# Heterogeneous Graph Attention Network
This notebook demonstrates the training of Heterogeneous Graph Attention Networks (HGAT) with TigerGraph ML Workbench. [Pytorch Geometric](https://pytorch-geometric.readthedocs.io)'s implementation of HGAT is used here. We train the model on the IMDB dataset from [PyG datasets](https://pytorch-geometric.readthedocs.io/en/latest/modules/datasets.html#torch_geometric.datasets.IMDB) with TigerGraph as the data store. The dataset contains 3 types of vertices: 4278 movies, 5257 actors, and 2081 directors; and 4 types of edges: 12828 actor to movie edges, 12828 movie to actor edges, 4278 director to movie edges, and 4278 movie to director edges. Each vertex is described by a 0/1-valued word vector indicating the absence/presence of the corresponding keywords from the plot (for movie) or from movies they participated (for actors and directors). Each movie is classified into one of three classes, action, comedy, and drama according to their genre. The goal is to predict the class of each movie in the graph.

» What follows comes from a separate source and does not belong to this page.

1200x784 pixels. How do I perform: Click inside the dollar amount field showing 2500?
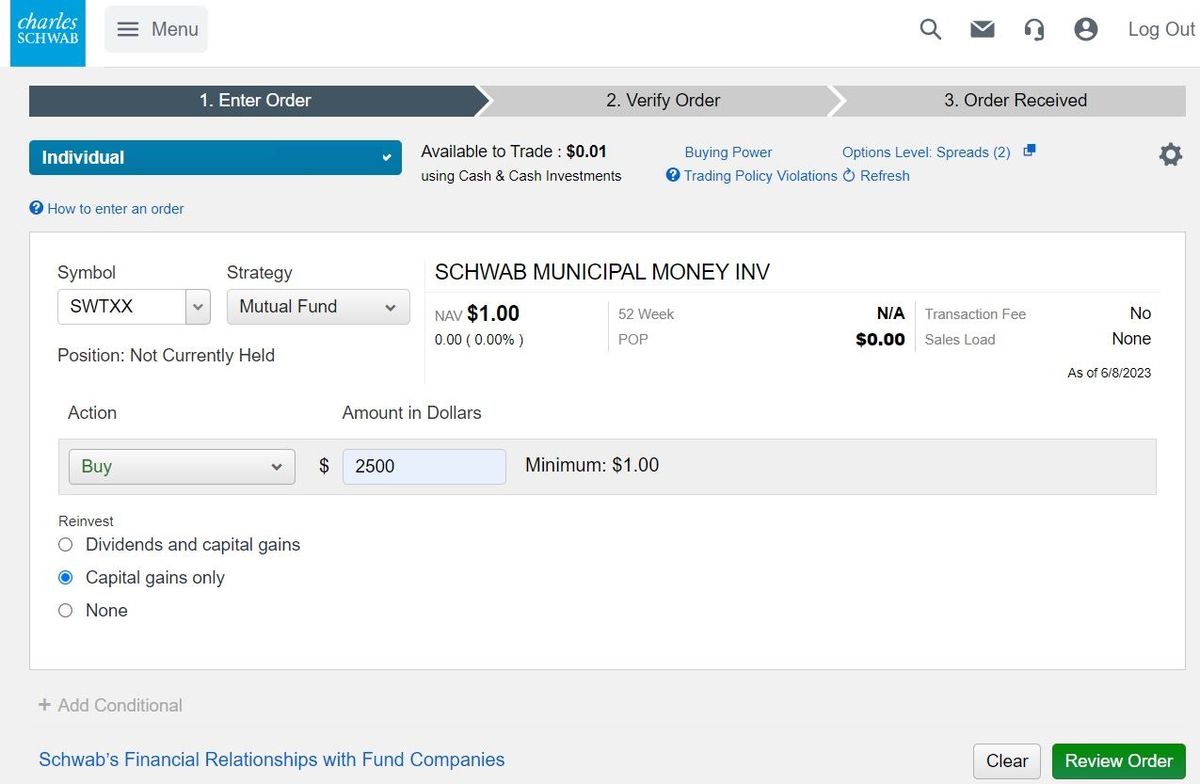[423, 465]
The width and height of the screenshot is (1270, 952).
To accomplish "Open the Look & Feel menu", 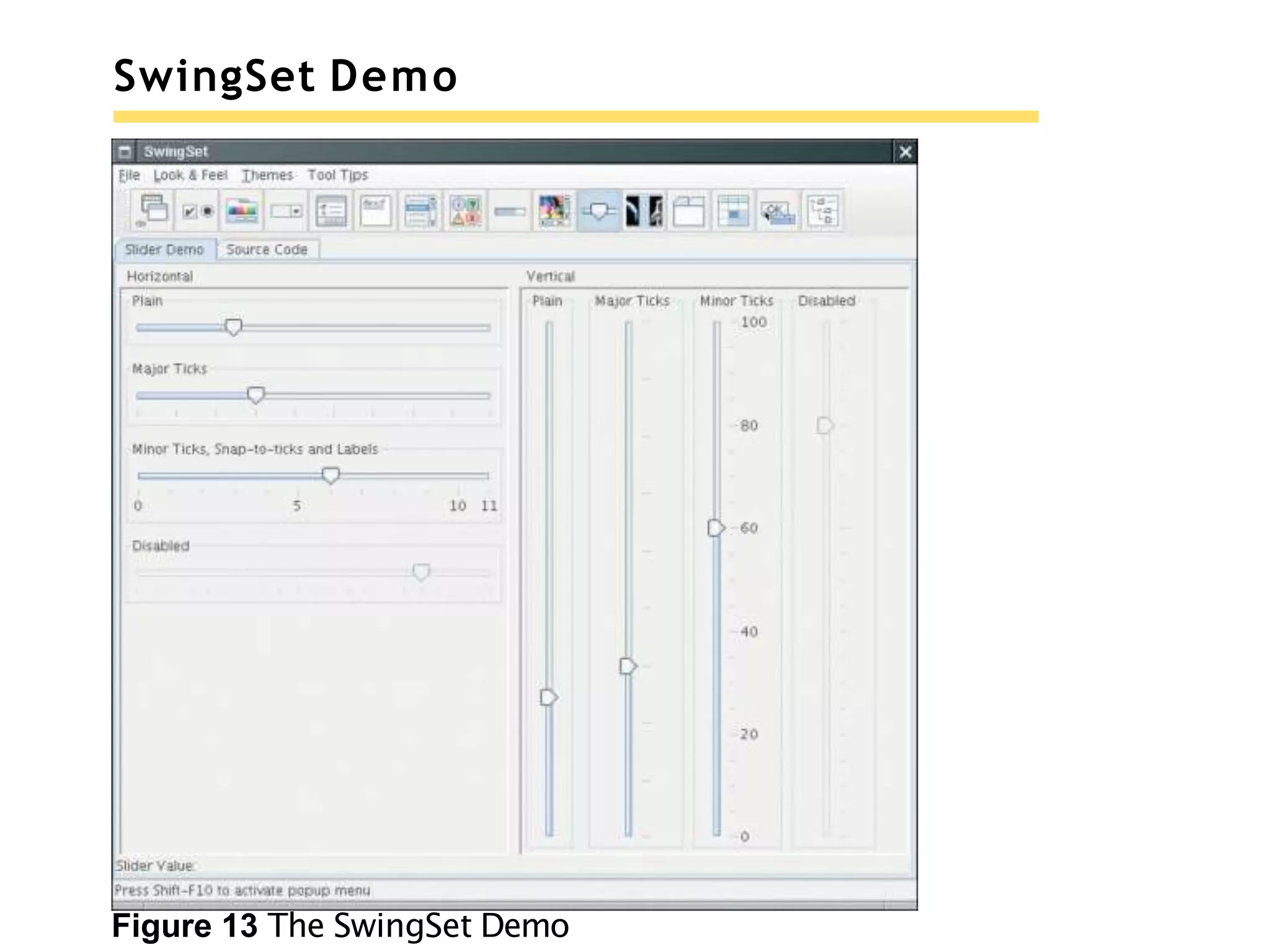I will click(x=190, y=175).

The following libraries are required to run this notebook. Uncomment to install them if necessary. You need to restart the kernel after installing.

In [None]:
#!pip install torch==1.12.0 --extra-index-url https://download.pytorch.org/whl/cpu
#!pip install torch-scatter==2.0.9 torch-sparse==0.6.14 torch-cluster==1.6.0 torch-spline-conv==1.2.1 torch-geometric==2.0.4 -f https://data.pyg.org/whl/torch-1.12.0+cpu.html
#!pip install pyTigerGraph[gds]
#!pip install tensorboard # If you use tensorboard for visualization later

## Table of Contents
* [Data Processing](#data_processing)  
* [Train on whole graph](#train_whole)  
* [Train on neighborhood subgraphs](#train_subgraph)  
* [Inference](#inference)

## Data Processing <a name="data_processing"></a>

### Connect to TigerGraph

The `TigerGraphConnection` class represents a connection to the TigerGraph database. Under the hood, it stores the necessary information to communicate with the database. It is able to perform quite a few database tasks. Please see its [documentation](https://docs.tigergraph.com/pytigergraph/current/intro/) for details.

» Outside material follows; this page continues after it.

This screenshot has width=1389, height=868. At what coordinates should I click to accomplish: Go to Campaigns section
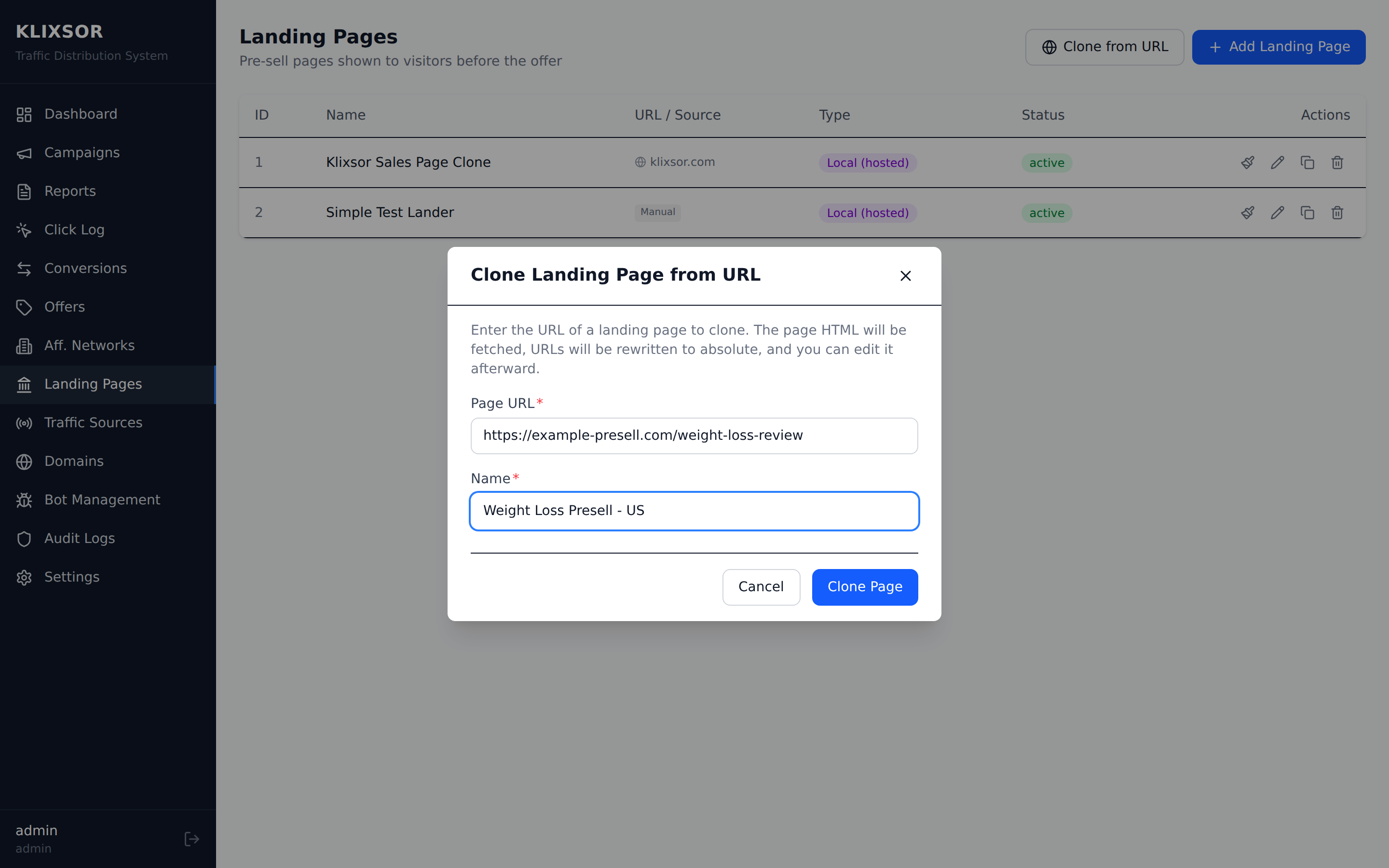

To connect your database, modify the `config.json` file accompanying this notebook. Set the value of `getToken` based on whether token auth is enabled for your database. Token auth is always enabled for tgcloud databases. 

In [1]:
from pyTigerGraph import TigerGraphConnection
import json

# Read in DB configs
with open('../../config.json', "r") as config_file:
    config = json.load(config_file)
    
conn = TigerGraphConnection(
    host=config["host"],
    username=config["username"],
    password=config["password"]
)

### Ingest Data

In [2]:
from pyTigerGraph.datasets import Datasets

dataset = Datasets("imdb")

Downloading:   0%|          | 0/441353 [00:00<?, ?it/s]

In [3]:
conn.ingestDataset(dataset, getToken=config["getToken"])

---- Checking database ----
A graph with name imdb already exists in the database. Please drop it first before ingesting.


### Visualize Schema

In [4]:
from pyTigerGraph.visualization import drawSchema

drawSchema(conn.getSchema(force=True))

CytoscapeWidget(cytoscape_layout={'name': 'circle', 'animate': True, 'padding': 1}, cytoscape_style=[{'selecto…

### Basic Statistics

In [5]:
conn.getVertexCount('*')

{'Movie': 4278, 'Actor': 5257, 'Director': 2081}

In [6]:
conn.getEdgeCount()

{'actor_movie': 12828,
 'director_movie': 4278,
 'movie_actor': 12828,
 'movie_director': 4278}

### Train/validation/test split

In [5]:
# The code in this cell is commented out because there is no need to split the vertices into 
# training/validation/test sets, as the split is already done in the original dataset. 
# See notebook 1_data_processing for examples on the split function.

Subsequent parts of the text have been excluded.